ユウタの吹くメロディーと、楽隊の演奏するメロディーは違っているのですが、不思議とうまくシンクロし合いお互いの気持ちをどんどん乗せていきました。
「ユウタのメロディー・・・、いいね」
ハイドがドドンと大太鼓をリズム良く敲きながら、隣のモウに話かけました。
「そうだな・・・」モウは頷き、どんどん明るくなっていく空を見つめ何か考え込んでいました。

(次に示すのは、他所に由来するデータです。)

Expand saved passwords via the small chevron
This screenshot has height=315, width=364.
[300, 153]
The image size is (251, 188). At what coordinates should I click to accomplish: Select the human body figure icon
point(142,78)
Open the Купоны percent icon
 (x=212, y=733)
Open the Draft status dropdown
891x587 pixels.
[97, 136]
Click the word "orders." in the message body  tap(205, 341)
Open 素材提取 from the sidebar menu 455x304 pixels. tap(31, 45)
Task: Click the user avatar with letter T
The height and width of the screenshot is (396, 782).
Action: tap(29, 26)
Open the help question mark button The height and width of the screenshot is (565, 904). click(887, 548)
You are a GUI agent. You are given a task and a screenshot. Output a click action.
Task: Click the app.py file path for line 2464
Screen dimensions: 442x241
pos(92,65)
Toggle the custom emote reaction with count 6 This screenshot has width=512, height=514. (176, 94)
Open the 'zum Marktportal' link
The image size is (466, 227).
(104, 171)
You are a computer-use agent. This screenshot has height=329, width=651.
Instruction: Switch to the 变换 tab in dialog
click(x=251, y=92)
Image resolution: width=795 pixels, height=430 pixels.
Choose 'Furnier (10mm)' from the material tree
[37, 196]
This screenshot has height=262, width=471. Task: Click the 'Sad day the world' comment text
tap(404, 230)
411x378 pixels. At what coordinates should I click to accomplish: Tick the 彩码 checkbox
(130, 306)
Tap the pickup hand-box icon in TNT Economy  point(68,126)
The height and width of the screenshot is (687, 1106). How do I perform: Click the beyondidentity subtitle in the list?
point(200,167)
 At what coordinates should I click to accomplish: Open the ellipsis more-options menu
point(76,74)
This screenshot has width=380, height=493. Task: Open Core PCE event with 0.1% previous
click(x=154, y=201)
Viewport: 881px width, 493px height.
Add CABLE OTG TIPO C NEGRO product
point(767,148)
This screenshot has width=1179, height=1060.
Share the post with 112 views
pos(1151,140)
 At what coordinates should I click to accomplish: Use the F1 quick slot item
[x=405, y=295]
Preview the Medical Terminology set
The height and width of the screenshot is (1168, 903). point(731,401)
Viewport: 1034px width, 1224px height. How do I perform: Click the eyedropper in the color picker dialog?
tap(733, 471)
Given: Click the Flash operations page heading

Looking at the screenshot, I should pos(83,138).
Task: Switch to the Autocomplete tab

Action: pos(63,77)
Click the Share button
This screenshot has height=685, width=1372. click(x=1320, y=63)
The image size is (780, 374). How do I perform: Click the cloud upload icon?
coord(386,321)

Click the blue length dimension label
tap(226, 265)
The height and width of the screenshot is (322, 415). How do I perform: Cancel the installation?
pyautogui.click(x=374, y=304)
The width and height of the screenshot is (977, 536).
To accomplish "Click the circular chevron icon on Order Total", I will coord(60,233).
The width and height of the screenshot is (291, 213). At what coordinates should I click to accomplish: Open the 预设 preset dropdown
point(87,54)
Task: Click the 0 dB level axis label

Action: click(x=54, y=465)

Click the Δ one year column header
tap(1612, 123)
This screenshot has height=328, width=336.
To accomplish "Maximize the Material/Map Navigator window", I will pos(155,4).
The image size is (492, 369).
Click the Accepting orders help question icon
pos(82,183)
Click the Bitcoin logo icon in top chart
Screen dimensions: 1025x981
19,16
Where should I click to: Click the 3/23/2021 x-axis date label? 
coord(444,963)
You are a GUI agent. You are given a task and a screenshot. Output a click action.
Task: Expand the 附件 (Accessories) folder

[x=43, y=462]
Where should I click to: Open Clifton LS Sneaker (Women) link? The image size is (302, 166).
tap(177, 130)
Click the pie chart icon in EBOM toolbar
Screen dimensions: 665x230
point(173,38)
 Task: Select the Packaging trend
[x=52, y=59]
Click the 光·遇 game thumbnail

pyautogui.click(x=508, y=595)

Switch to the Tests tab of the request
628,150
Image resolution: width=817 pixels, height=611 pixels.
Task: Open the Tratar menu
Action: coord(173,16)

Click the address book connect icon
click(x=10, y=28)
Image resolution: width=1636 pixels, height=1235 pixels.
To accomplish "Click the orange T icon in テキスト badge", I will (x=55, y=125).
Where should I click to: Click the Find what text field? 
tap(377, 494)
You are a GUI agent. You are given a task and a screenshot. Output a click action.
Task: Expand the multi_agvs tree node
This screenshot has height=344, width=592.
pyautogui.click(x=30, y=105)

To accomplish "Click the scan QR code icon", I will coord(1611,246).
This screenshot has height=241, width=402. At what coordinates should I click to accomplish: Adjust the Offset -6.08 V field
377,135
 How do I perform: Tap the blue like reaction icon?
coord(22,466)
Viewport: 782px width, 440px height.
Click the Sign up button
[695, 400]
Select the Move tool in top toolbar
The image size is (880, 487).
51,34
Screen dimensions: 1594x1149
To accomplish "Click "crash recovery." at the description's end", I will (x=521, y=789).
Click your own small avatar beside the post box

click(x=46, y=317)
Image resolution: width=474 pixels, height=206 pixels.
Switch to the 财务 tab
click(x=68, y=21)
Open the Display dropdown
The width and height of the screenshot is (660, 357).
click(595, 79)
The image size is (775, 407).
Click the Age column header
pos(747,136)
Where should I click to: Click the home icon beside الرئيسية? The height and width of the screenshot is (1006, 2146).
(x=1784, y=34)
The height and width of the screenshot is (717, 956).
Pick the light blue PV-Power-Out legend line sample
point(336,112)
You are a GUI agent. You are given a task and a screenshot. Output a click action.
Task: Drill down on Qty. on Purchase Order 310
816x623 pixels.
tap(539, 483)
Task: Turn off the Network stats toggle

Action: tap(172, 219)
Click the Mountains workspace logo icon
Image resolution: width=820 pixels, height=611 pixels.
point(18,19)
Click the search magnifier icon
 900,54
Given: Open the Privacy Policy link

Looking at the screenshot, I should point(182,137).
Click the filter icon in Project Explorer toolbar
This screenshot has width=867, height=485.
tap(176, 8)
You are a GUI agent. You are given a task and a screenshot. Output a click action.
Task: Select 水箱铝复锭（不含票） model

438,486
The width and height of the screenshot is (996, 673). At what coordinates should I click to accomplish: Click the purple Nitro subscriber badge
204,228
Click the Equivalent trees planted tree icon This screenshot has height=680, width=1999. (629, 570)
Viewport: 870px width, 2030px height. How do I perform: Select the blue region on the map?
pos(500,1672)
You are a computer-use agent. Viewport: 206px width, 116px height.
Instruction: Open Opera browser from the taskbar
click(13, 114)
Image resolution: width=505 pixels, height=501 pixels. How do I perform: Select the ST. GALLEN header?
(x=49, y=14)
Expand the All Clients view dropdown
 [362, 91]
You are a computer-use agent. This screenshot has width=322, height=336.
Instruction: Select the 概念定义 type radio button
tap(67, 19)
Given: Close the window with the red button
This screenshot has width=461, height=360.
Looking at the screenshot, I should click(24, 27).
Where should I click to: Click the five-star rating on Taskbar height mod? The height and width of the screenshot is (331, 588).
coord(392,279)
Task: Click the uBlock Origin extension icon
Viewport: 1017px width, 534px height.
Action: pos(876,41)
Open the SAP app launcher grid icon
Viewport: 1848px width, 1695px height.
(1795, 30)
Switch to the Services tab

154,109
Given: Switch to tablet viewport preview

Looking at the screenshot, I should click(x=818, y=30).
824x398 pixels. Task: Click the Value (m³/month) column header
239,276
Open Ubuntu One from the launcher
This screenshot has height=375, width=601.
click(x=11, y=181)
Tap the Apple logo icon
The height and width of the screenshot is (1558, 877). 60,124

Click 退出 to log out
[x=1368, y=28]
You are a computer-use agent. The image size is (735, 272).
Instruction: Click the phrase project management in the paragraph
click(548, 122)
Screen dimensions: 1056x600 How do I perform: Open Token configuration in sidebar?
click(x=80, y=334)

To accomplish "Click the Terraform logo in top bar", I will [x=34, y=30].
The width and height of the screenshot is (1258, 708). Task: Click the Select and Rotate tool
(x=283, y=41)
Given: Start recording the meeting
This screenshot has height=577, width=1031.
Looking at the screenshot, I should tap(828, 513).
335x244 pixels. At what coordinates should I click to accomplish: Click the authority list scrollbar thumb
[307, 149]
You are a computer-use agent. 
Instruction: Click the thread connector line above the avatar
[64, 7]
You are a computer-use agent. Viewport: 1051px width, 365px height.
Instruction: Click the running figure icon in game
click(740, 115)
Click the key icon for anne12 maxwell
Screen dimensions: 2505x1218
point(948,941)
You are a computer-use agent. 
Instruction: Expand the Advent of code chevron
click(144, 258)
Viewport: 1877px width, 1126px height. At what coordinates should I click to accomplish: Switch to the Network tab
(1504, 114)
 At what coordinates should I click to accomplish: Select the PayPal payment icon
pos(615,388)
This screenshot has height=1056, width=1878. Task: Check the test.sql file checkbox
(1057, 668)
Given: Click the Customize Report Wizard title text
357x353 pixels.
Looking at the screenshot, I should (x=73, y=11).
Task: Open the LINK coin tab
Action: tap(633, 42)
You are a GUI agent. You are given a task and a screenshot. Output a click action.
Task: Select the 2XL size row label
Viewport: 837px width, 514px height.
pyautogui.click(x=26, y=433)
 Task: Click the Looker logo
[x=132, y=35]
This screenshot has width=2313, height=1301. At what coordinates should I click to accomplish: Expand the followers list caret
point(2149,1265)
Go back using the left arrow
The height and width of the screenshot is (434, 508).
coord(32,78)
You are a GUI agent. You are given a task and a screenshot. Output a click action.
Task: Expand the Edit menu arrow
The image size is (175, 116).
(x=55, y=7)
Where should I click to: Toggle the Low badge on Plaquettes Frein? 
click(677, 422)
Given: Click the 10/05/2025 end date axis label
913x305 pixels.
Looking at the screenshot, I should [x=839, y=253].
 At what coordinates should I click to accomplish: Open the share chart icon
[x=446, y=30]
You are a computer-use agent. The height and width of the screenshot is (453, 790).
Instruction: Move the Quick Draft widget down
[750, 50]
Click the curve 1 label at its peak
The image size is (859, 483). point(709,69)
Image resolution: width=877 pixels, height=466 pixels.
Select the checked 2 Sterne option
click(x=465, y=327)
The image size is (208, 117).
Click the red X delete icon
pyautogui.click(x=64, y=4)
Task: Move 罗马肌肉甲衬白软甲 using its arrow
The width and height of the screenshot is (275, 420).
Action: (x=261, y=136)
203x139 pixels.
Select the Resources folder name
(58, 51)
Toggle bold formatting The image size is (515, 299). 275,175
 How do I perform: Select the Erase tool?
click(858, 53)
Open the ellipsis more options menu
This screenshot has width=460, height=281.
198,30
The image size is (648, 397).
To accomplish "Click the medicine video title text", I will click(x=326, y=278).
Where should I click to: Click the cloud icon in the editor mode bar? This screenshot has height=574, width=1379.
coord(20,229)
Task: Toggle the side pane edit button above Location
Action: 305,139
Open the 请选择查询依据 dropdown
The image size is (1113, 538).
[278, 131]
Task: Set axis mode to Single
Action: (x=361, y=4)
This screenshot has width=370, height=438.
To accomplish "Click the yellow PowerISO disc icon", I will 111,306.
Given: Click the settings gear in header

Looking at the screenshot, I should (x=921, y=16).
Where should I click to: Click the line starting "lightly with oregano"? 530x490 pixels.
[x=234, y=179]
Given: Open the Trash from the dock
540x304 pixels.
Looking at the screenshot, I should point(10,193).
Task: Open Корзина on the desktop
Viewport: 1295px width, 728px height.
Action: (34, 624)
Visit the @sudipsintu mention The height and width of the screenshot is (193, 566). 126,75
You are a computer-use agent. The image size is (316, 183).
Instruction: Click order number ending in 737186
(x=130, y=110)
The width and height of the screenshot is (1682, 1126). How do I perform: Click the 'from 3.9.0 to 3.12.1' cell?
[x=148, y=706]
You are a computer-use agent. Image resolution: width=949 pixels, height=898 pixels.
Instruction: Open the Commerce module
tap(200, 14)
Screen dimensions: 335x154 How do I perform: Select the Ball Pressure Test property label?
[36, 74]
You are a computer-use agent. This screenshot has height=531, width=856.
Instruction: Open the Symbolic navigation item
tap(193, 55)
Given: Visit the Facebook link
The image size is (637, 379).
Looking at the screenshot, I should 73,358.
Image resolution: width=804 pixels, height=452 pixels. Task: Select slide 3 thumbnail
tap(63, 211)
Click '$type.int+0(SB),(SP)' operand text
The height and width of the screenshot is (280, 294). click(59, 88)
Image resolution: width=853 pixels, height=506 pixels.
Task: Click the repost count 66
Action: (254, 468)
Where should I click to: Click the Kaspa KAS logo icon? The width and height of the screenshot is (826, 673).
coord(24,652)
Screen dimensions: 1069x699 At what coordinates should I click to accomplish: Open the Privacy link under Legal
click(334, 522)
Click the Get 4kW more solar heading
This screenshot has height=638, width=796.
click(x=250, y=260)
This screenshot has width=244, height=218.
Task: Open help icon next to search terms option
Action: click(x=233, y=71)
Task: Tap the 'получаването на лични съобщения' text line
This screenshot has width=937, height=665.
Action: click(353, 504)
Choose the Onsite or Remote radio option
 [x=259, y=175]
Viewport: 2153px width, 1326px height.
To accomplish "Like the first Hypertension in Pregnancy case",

(こんなに荒れてしまったのに・・・、いやに雲たちが素直だ)
灰色の雲の中から、一本の光の筋が伸びると、その周りからいくつもの光の筋が地上に射し込んできました。
「ユウタ、空を見てみろ」
一心不乱に吹き続けるユウタにモウが声をかけました。ユウタは目をギュッと閉じていたので、目を開けると明るい日差しがまぶしくてしかたありません。
「・・・還っていく」
目が慣れてくると、クラゲの雲が次々と白いうす雲の中に溶け込んでいくのが見え、ユウタは胸が熱くなりました。
「仕上げだぞ。ユウタの旋律を穏やかにゆっくりと、繰り返し吹き続けるんだ」
モウがユウタに言うと、他のメンバーも演奏しながらユウタに「ヨクヤッタ」と目で合図をしました。
しばらくすると、黒いちぎれ雲やくらげ雲もすっかり消えてなくなりました。ユウタの願った、白い積雲の浮かぶ穏やかな空に戻ったのです。
モウが閉めの小太鼓を、タタタンと鳴らし「演奏終了!」と告げました。
「いい演奏だった」シュウがユウタの肩をたたきました。ベンとハイドはユウタとの相性は最高だったと、小突き合いながら喜んでいました。そのなかで、モウは何故か浮かない顔をしています。
空から大きな雪のような氷の結晶が風に乗り、ユウタたちの前に落ちました。
「氷花だ!雲たち俺たちにありがとうって、言ってるぜ」ベンがひとつ拾い上げ、「たまに雲たちがお礼の印にくれるんだよ」と、ユウタの手に乗せました。
氷花はユウタの手の中で見る見る溶けてしまい、黄色の模様のついた青い小さな石が残りました。
モウはその石を見ると、ユウタの手から取り投げ捨ててしまいました。
「すまないユウタ。何だが、・・・うまく出来すぎている・・・」
モウは氷花の降ってきた空をしばらく見つめていました。
「モウは邪魔ね。でも、あの子すてきじゃない、何とか欲しいわね・・・マーレ」
モウの見つめる空の先では、雲使いのトゥーランが、モウの投げ捨てたのと同じ石を手にして楽隊を見つめていました。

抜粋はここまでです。